*Exercise:*
Which lines in the items below contain the word "screenshot"? Pull out each of those lines in full.

==== Data ====

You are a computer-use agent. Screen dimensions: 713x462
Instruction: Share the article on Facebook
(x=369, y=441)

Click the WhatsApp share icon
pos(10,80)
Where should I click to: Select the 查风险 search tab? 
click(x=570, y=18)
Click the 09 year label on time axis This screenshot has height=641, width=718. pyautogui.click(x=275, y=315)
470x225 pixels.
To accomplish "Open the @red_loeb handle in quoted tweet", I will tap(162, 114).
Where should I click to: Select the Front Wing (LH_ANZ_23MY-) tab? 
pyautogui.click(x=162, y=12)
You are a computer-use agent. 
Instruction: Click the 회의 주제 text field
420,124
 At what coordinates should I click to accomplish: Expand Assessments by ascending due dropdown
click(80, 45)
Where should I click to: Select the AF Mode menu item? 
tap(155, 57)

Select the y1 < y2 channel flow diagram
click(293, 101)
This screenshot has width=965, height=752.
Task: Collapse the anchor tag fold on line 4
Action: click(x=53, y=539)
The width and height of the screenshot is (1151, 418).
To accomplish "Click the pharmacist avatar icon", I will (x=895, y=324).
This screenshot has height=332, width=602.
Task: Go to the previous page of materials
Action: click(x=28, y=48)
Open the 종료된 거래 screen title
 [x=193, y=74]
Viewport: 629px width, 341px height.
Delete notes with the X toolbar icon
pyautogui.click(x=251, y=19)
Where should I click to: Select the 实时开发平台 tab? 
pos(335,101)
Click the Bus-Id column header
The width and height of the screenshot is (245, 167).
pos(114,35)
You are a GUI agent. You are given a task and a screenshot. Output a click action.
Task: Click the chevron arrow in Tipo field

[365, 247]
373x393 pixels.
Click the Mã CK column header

====

*Exercise response:*
Click the 09 year label on time axis This screenshot has height=641, width=718. pyautogui.click(x=275, y=315)
This screenshot has width=965, height=752.
The width and height of the screenshot is (1151, 418).
This screenshot has height=332, width=602.
The width and height of the screenshot is (245, 167).
You are a GUI agent. You are given a task and a screenshot. Output a click action.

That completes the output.